A poor credit score can result in denial of an auto loan, mortgage, or even additional credit. There is often no time to waste when it comes to improving the score. A few methods can get the score to a respectable level within 30 days and they require only some discipline.
The easiest way to lower the score is to pay down, or pay off, revolving credit accounts such as credit cards. Most credit scoring systems place a heavier weight on credit card debt than on installment loans. Consumers should get each card and the total revolving line of credit to below 25 percent. They should not worry about paying down the cards with the highest interest rates first.
Though a credit line is there to use, consumers should not use the entire amount each month. The available credit is averaged over the billing cycle , which may be less than 30 days. If the consumer charges the limit of $5,000 and pays it off each month, the credit balance will still reflect a 50 percent usage limit of $2,500. This will cause the credit score to take a dive.

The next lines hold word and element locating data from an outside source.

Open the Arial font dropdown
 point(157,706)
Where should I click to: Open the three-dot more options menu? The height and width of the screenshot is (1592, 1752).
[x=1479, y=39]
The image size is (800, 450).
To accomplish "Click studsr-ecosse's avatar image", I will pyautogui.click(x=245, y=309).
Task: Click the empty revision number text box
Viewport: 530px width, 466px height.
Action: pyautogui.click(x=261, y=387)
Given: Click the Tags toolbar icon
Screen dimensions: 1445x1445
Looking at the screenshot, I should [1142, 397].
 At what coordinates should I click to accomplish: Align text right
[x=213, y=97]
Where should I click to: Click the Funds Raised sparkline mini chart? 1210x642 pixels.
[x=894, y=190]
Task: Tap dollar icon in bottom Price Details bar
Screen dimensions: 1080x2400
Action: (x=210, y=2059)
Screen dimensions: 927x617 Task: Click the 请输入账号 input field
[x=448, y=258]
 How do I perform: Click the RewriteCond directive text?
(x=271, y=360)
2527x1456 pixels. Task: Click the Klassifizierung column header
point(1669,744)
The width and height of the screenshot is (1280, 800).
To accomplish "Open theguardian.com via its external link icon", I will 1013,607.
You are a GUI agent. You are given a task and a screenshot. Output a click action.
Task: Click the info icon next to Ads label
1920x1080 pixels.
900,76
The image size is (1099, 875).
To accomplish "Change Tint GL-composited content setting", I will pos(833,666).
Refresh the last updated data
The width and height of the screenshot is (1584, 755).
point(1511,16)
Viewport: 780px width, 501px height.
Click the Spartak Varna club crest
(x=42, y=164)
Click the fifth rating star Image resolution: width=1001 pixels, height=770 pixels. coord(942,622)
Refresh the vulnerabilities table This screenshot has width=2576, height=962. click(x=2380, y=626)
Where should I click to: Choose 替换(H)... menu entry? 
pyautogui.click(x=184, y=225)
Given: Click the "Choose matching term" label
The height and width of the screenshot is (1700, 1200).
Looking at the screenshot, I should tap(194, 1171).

Consumers should ensure that the credit report reflects the proper credit card limits. If errors are found, the credit card issuer should be contacted to update the information. Individuals should not get credit cards from issuers such as American Express and Capital One who do not report credit limits. The credit bureau usually records the highest balance as the limit on these cards, which makes the card appear maxed out.
Doing other things like asking creditors for forgiveness regarding a single late payment and getting student loans to current status will also help. Identifying and correcting errors on the credit report can make a difference as well. The consumer’s credit score will soon be rising toward the sky.